## Exercise task
Write out the items from the line containing "800x800 pixels." through the line containing "click(x=514, y=53)", word for word, leaving out the pictures.

## Records supplied
........

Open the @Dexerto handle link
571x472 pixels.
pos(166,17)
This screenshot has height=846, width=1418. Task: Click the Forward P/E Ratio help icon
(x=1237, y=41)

........

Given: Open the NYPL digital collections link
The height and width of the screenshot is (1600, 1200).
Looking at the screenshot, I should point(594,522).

........

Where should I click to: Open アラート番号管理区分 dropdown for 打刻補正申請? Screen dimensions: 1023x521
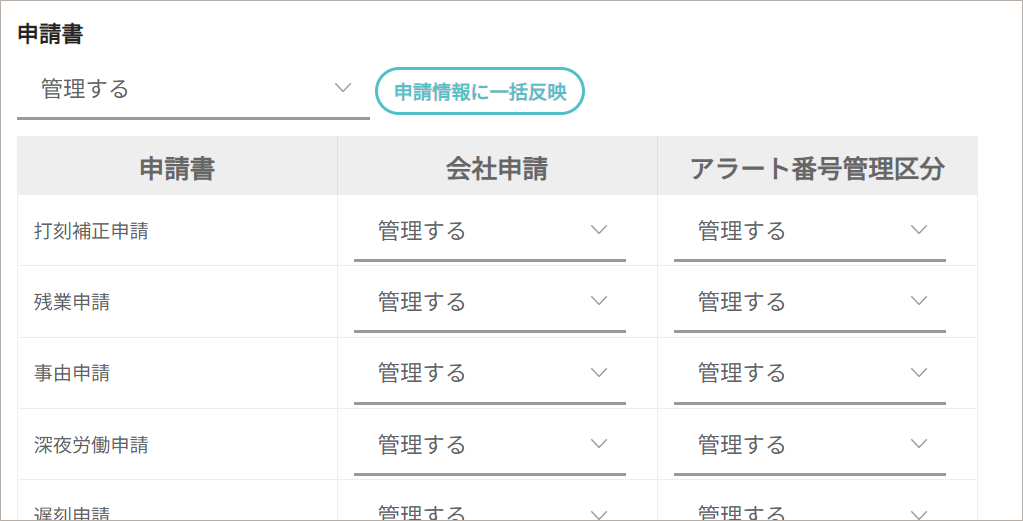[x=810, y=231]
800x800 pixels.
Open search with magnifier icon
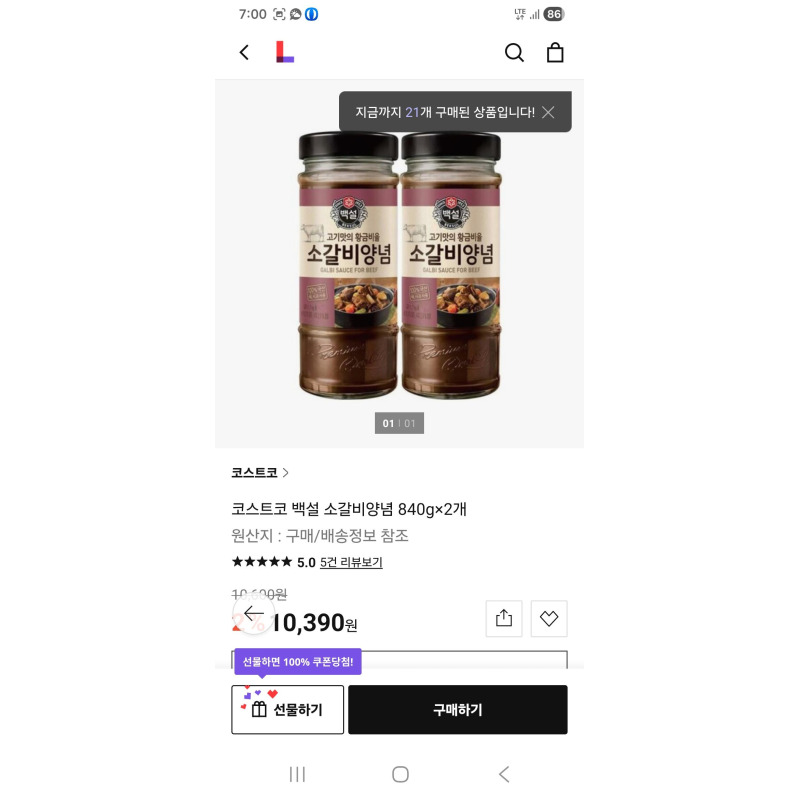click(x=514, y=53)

........

## Task solution
800x800 pixels.
Open search with magnifier icon
click(x=514, y=53)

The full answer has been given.